### Task to complete
The listing below must be copied exactly and in full.

Exercise input Block Start

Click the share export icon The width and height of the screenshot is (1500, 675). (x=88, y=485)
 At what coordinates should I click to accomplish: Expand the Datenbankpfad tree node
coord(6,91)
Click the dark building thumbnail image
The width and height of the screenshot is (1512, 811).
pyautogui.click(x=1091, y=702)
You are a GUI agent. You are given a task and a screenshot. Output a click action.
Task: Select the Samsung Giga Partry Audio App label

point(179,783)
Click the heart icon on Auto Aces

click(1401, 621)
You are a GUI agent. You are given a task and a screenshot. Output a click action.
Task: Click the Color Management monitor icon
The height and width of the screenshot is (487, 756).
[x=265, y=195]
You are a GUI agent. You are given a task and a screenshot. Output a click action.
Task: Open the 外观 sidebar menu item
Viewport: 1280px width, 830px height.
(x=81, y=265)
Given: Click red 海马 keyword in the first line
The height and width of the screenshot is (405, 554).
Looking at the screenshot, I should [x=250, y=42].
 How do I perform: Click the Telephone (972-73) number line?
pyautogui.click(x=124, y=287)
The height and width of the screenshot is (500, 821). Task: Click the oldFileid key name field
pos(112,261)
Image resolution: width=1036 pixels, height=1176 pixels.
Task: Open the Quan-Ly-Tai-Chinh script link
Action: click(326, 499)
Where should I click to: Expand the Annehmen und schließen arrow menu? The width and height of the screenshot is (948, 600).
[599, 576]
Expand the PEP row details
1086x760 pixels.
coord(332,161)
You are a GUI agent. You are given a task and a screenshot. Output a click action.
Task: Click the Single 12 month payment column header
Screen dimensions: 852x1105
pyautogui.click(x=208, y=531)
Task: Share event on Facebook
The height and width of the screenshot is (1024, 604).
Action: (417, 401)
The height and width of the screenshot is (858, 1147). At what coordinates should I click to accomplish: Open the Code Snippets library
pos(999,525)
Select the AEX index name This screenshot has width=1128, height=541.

Exercise input Block End

### Reply to the task
Click the share export icon The width and height of the screenshot is (1500, 675). (x=88, y=485)
 At what coordinates should I click to accomplish: Expand the Datenbankpfad tree node
coord(6,91)
Click the dark building thumbnail image
The width and height of the screenshot is (1512, 811).
pyautogui.click(x=1091, y=702)
You are a GUI agent. You are given a task and a screenshot. Output a click action.
Task: Select the Samsung Giga Partry Audio App label

point(179,783)
Click the heart icon on Auto Aces

click(1401, 621)
You are a GUI agent. You are given a task and a screenshot. Output a click action.
Task: Click the Color Management monitor icon
The height and width of the screenshot is (487, 756).
[x=265, y=195]
You are a GUI agent. You are given a task and a screenshot. Output a click action.
Task: Open the 外观 sidebar menu item
Viewport: 1280px width, 830px height.
(x=81, y=265)
Given: Click red 海马 keyword in the first line
The height and width of the screenshot is (405, 554).
Looking at the screenshot, I should [x=250, y=42].
 How do I perform: Click the Telephone (972-73) number line?
pyautogui.click(x=124, y=287)
The height and width of the screenshot is (500, 821). Task: Click the oldFileid key name field
pos(112,261)
Image resolution: width=1036 pixels, height=1176 pixels.
Task: Open the Quan-Ly-Tai-Chinh script link
Action: click(326, 499)
Where should I click to: Expand the Annehmen und schließen arrow menu? The width and height of the screenshot is (948, 600).
[599, 576]
Expand the PEP row details
1086x760 pixels.
coord(332,161)
You are a GUI agent. You are given a task and a screenshot. Output a click action.
Task: Click the Single 12 month payment column header
Screen dimensions: 852x1105
pyautogui.click(x=208, y=531)
Task: Share event on Facebook
The height and width of the screenshot is (1024, 604).
Action: (417, 401)
The height and width of the screenshot is (858, 1147). At what coordinates should I click to accomplish: Open the Code Snippets library
pos(999,525)
Select the AEX index name This screenshot has width=1128, height=541.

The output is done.